━━━ Records for the exercise

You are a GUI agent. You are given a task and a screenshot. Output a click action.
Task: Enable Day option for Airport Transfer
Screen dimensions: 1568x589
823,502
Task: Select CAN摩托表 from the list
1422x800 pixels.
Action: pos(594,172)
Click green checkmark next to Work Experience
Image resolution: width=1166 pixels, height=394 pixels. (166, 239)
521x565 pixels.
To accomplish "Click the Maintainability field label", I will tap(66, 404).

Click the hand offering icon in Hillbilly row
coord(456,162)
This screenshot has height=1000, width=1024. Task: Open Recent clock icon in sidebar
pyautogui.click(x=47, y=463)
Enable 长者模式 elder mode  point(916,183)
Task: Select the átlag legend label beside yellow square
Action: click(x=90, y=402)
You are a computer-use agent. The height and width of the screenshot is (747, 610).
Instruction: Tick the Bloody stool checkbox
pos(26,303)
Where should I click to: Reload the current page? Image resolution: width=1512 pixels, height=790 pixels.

━━━━━━

- _What you will do_
Everything from the line containing "521x565 pixels." through the last line above should be copied exactly, please, with nothing added.

- _Your solution_
521x565 pixels.
To accomplish "Click the Maintainability field label", I will tap(66, 404).

Click the hand offering icon in Hillbilly row
coord(456,162)
This screenshot has height=1000, width=1024. Task: Open Recent clock icon in sidebar
pyautogui.click(x=47, y=463)
Enable 长者模式 elder mode  point(916,183)
Task: Select the átlag legend label beside yellow square
Action: click(x=90, y=402)
You are a computer-use agent. The height and width of the screenshot is (747, 610).
Instruction: Tick the Bloody stool checkbox
pos(26,303)
Where should I click to: Reload the current page? Image resolution: width=1512 pixels, height=790 pixels.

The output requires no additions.